Handlungsempfehlungen
Für Community Manager
- Vertrauensräume schaffen: Investieren Sie bewusst Zeit in den Aufbau von Vertrauen, bevor Sie kritische oder explorative Diskussionen initiieren
- Stille Reflexionsphasen einbauen: Nutzen Sie Methoden wie stilles Brainstorming, um allen Teilnehmenden Raum für eigene Gedanken zu geben
- Metareflexion fördern: Fragen Sie regelmäßig nach dem "Wie" der Zusammenarbeit, nicht nur nach dem "Was"
- Konflikt als Lernchance begreifen: Entwickeln Sie Formate, die konstruktive Meinungsverschiedenheiten ermöglichen und moderieren
Für Teilnehmende in Communities
- Achtsamkeit entwickeln: "Sich selber in Achtsamkeit zu üben und zu gucken, wie kann ich das verinnerlichen"

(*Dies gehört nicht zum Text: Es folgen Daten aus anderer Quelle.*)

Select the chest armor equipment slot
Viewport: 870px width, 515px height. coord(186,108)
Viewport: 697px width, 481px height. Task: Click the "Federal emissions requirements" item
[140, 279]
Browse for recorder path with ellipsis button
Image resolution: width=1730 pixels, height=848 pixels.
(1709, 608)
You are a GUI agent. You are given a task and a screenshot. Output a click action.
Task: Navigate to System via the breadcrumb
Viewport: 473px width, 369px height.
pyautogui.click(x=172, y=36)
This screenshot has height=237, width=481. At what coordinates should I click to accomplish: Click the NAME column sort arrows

- Kritik als Geschenk verstehen: Öffnen Sie sich für Feedback und unterschiedliche Perspektiven
- Aktiv verlernen: Hinterfragen Sie regelmäßig bestehende Gewohnheiten und Denkweisen
- Absurde Fragen stellen: Trauen Sie sich, unkonventionelle oder kindliche Fragen zu stellen
Für Organisationen
- Communities als Lernlabore nutzen: Erkennen Sie das Potenzial von Communities für die Erkundung unbekannten Unwissens
- Psychologische Sicherheit fördern: Schaffen Sie Rahmenbedingungen, die experimentelles Denken und Scheitern erlauben
- Diverse Perspektiven einladen: Nutzen Sie Methoden wie Red Teaming oder Reverse Mentoring systematisch
- Prä-Mortem-Analysen etablieren: Implementieren Sie regelmäßige "Was-wäre-wenn"-Szenarien in Projektplanungen
Die Session machte deutlich, dass die Erkundung unbekannten Unwissens weniger eine Frage der richtigen Methoden als vielmehr eine Frage der richtigen Haltung und des passenden Rahmens ist. Communities bieten dabei einzigartige Möglichkeiten, weil sie Vertrauen, Vielfalt und gemeinsame Motivation in einer Weise verbinden, die sowohl sicheres Experimentieren als auch produktive Reibung ermöglicht.